_Extracted text:_
----
Skip to contents

Based on the common French system of notating pitches, as encoded in the humdrum **solfg interpretation.

If solfg() is applied to a humdrumR data class you may use the data's fields as arguments. If no field names are specified, the first selectedField is used as x.

Usage

# S3 method for default
solfg(
  x,
  ...,
  generic = FALSE,
  simple = FALSE,
  octave.relative = FALSE,
  Key = NULL,
  transposeArgs = list(),
  parseArgs = list(),
  gamutArgs = list(),
  inPlace = FALSE
)

humData |> select(Token) |> solfg() 
humData |> solfg(simple = TRUE)
humData |> solfg(Token, Key = Key)

solfg(
  x,
  ...,
  generic = FALSE,
  simple = FALSE,
  octave.relative = FALSE,
  Key = NULL,
  transposeArgs = list(),
  parseArgs = list(),
  gamutArgs = list(),
  inPlace = FALSE
)

Arguments

x

Input data to parse as pitch information.

The x argument can be any (atomic) vector, or a tonalInterval, or NULL.

...

Arguments passed to the pitch deparser.

There are also two hidden (advanced) arguments you can specify: memoize and deparse (see the details below).

generic

Should "specific" pitch information (accidentals and qualites) be discarded?

Defaults to FALSE.

Must be a singleton logical value: an on/off switch.

simple

Should "compound" pitch information (octave/contour) be discarded?

Defaults to FALSE.

Must be a singleton logical value: an on/off switch.

Key

The input Key used by the parser, deparser, and transposer.

Defaults to NULL.

Must be a diatonicSet or something coercable to diatonicSet; must be either length 1 or length(x)

transposeArgs

An optional list of arguments passed to a special transpose() call.

Defaults to an empty list().

Must be a list of named arguments to transpose().

parseArgs

An optional list of arguments passed to the pitch parser.

Defaults to an empty list().

Must be a list of named arguments to the pitch parser.

inPlace

Should non-pitch information be retained in the output string.

Defaults to FALSE.

Must be a singleton logical value: an on/off switch.

This argument only has an effect if the input (the x argument) is character strings, and there is extra, non-pitch information in the input strings "besides" the pitch information. If so, and inPlace = TRUE, the output will be placed into an output string beside the original non-pitch information. If inPlace = FALSE, only the pitch output information will be returned (details below).

Basic pitch arguments

Each pitch function has a few standard arguments which control details of the output. The most important are the generic and simple arguments, which allow you to control what type of pitch information is returned.

Generic vs Specific

If generic = TRUE, specific pitch information (accidentals or qualities) is omitted from the output. As an alternative way of controlling the same functionality, you can use the specific argument, where specific == !generic.
----
_What you will do:_
Answer these questions from the solfg() documentation above:
(a) If solfg() is applied to a humdrumR data class and no field names are given, what is used as x?
(b) What is the default value of the Key argument?
(c) Which two hidden (advanced) arguments can be specified?

_Data provided:_
----
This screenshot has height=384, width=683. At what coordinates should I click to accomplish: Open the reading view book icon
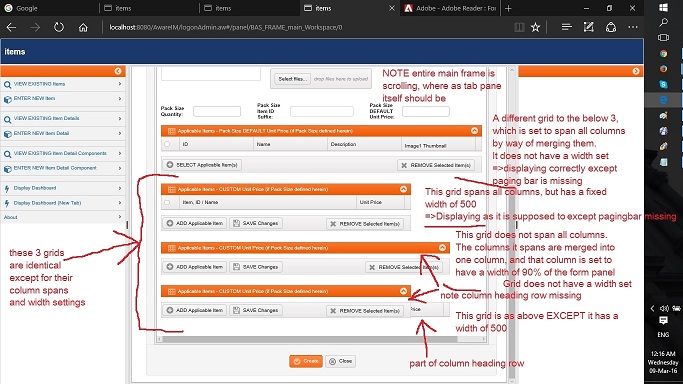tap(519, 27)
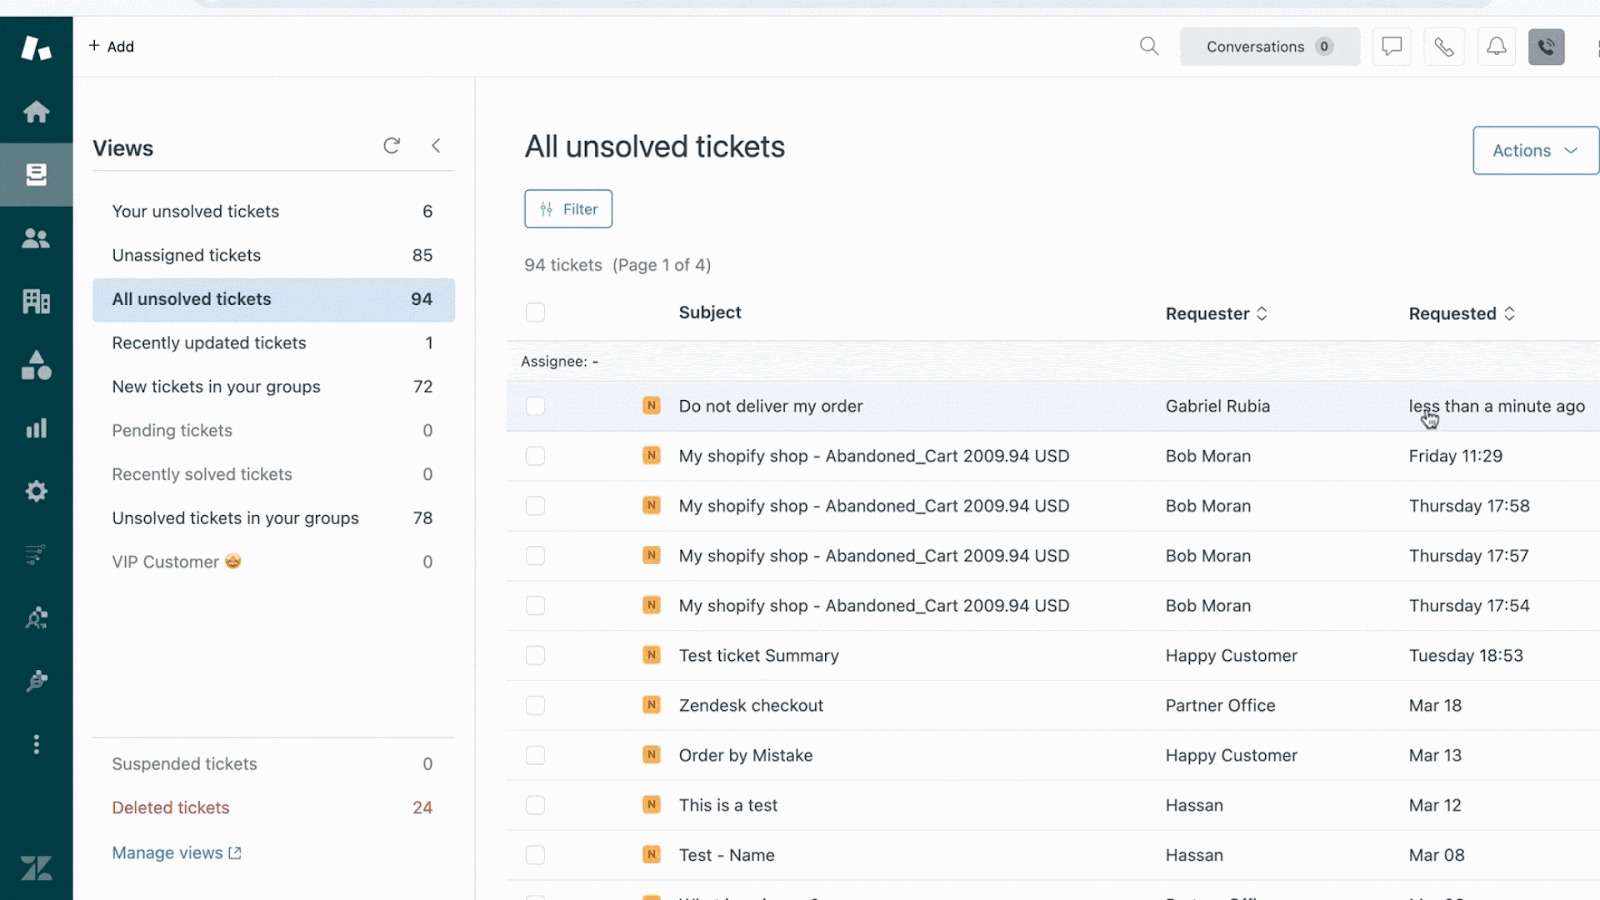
----
_Exercise output:_
(a) The first selectedField.
(b) NULL.
(c) memoize and deparse.